GUADALAJARA, JALISCO (08/FEB/2015).- De niño jugué muchas veces en casas a medio construir, entre montones de arena, escombro, varillas oxidadas y tabiques sin colocar. Aunque alguna vez fui correteado por uno de esos perros con que ciertos alarifes trataban de espantar a los intrusos, en general tengo la impresión de que era cosa más o menos común usar las obras como campo de recreo. No recuerdo que nos atrajera, a mis amigos y a mí, la posibilidad de robarnos un taladro o el alambre de cobre, sino el magnetismo de un lugar con altozanos y zanjas para esconderse y piedras para arrojarse a la cabeza. Quizá eran tiempos más ingenuos.

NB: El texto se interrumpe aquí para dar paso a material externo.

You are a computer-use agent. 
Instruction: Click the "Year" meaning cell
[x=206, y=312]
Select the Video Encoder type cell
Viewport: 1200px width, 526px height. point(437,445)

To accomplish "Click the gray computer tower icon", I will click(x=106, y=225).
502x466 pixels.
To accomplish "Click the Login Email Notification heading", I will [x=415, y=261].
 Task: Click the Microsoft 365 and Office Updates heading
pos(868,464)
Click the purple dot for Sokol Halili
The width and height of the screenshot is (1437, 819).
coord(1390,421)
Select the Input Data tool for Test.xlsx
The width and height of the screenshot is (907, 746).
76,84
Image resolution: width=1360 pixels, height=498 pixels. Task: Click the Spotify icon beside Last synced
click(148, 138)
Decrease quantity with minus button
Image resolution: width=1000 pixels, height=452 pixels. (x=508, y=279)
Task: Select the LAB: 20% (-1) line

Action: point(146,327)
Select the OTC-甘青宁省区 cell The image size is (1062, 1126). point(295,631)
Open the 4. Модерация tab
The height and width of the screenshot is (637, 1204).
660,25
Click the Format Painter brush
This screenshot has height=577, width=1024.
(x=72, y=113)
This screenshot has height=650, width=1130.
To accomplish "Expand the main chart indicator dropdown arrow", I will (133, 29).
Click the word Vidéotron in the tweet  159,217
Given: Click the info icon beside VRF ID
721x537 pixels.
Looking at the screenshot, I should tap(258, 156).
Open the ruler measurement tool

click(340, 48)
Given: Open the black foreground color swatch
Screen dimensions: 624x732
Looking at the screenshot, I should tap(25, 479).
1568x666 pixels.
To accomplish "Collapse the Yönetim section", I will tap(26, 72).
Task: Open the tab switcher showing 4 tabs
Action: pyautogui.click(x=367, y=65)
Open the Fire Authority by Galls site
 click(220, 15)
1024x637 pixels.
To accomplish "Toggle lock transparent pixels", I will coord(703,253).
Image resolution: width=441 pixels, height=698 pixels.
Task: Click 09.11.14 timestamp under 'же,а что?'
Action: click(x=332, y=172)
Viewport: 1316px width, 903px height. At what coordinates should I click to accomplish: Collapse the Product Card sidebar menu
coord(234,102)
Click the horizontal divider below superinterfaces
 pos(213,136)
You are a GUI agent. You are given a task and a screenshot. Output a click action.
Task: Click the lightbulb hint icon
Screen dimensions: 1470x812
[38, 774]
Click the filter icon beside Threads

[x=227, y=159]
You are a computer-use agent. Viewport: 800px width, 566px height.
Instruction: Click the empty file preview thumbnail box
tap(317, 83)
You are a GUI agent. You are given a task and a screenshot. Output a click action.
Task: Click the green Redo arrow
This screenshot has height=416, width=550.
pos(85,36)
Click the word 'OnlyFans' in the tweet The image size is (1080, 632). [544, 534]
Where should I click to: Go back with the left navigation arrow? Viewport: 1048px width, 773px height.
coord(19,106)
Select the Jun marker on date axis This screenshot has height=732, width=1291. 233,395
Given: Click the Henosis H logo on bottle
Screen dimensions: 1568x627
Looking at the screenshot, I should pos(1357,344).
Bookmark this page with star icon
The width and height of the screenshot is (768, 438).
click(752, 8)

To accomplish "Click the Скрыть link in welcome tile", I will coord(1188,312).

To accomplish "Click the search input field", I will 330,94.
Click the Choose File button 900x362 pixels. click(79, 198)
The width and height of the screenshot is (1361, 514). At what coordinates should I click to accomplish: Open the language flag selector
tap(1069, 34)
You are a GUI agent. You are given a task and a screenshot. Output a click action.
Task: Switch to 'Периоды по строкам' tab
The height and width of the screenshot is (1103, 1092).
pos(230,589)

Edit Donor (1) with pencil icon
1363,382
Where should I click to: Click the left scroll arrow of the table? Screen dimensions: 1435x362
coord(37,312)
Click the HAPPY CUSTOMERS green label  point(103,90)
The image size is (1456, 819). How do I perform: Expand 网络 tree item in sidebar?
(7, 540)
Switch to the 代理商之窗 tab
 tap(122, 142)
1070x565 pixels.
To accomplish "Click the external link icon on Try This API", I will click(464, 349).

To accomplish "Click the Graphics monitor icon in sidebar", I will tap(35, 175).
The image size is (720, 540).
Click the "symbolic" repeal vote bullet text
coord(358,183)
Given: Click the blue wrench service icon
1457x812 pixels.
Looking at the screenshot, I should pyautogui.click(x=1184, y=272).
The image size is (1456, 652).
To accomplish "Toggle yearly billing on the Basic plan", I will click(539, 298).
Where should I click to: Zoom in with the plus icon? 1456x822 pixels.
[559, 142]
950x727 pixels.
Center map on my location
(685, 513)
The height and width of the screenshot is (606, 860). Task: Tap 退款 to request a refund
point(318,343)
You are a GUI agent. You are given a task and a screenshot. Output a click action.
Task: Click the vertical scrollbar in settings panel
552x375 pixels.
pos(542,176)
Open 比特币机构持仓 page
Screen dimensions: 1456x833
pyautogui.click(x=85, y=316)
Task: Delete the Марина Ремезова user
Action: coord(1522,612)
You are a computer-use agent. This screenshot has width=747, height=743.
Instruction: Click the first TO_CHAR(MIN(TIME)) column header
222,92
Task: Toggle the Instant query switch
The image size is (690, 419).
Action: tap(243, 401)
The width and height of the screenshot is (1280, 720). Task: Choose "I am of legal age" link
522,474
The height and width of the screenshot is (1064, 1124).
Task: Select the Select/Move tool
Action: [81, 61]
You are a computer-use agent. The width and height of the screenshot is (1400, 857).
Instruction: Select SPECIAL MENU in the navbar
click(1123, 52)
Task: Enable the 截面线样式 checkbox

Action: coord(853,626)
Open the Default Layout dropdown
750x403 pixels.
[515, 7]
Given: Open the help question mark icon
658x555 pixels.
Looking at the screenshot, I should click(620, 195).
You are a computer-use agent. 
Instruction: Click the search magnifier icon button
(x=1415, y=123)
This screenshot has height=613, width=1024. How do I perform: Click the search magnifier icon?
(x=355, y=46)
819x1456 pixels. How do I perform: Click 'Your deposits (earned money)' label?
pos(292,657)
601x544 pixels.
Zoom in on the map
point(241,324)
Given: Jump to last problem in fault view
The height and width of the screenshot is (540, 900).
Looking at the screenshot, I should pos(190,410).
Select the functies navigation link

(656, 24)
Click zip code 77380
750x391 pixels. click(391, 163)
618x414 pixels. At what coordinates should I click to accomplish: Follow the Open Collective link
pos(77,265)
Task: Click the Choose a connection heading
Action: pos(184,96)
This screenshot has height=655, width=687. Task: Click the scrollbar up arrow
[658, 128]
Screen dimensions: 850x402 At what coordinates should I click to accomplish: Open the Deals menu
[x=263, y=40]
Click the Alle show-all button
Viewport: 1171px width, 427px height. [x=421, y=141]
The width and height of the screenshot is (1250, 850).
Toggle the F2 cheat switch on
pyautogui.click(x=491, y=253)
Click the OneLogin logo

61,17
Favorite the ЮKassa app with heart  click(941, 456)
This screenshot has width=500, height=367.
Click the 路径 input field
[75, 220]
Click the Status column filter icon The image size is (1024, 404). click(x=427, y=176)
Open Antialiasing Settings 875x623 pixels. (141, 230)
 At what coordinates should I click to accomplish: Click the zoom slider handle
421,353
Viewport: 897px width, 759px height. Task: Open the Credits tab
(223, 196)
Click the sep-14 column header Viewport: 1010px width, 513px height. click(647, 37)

Recientemente, un hermano y un par de amigos han emprendido trabajos mayores en sus propiedades: dos edificaciones y una remodelación a fondo. A ninguno se le hubiera ocurrido dejar abierta la obra para que entraran curiosos (y mucho menos niños, porque se les llega a accidentar uno y les cae encima una clausura y una demanda de responsabilidad civil que ahí los hallan). Incluso con malla ciclónica, candados, y velador, todos sufrieron hurtos de material y herramienta y tuvieron que superar incluso alguna tentativa de incendio.

Una rápida encuesta entre conocidos me da los datos (sólo lateralmente científicos, si se quiere) de que pocos de sus hijos juegan en la calle, salvo en los llamados cotos. Y muchos menos son los que se cuelan a jugar a construcciones: la posibilidad de que se les entierre un clavo en el pie o les peguen una pedrada les parece a mis conocidos sencillamente inaceptable. Insisto: quizá vivimos tiempos cándidos y no lo sabíamos. O quizá los niños, como generalmente ha sucedido en el mundo, les cuentan a sus padres menos de la mitad de lo que realmente hacen. Aunque me queda claro que la vigilancia es más estrecha que en mi infancia.

En mi calle no juega un solo niño (puede argüirse que vivo en un área “envejecida”, por céntrica, y los menores de edad, que los hay por miles, son más visibles en múltiples zonas de Zapopan o Tlajomulco). Por lo tanto, no me ha tocado contemplar de primera mano actividades como las que solían darse en mis tiempos, que a estas alturas suenan un tanto absurdas. Como, por ejemplo, un torneo callejero de presuntas “artes marciales” en el que participamos todos los de la cuadra, inspirados por el éxito del abominable Karate Kid, y en el cual a mi amigo Héctor le tiraron dos dientes de una patada. Tampoco he visto, y menos mal, escenas clásicas y deplorables, como la del niño que le levanta las faldas a una niña y el subsecuente bofetón. ¿Se trata de costumbres que cambiaron o de que el punto de vista enmohece, con la edad, y uno deja de percibir a los niños como los seres complejos que son y trata de asimilarlos a sus propios recuerdos (falseados por los años)?

Por otro lado, también es verdad que los peligros a los que uno se consideraba expuesto a principio de los años ochenta parecían diferentes. Había narcos, secuestros, asesinatos, sí, pero la percepción era que sólo podían sucederles a personas lejanas (esta idea escapista, típica de la clase media, explica la resistencia actual de muchos a aceptar que vivimos una ola imparable de violencia). ¿Otra distorsión de la memoria? ¿O será quizá que el crimen, que siempre existió, se ha extendido sin respetar fronteras sociales, culturales ni geográficas y ahora nos toca literalmente a todos?  
A la vuelta de casa hay una obra. No tiene velador ni perro: no hay niños jugando guerritas en sus trincheras. La guerra, la de verdad, salió a las calles.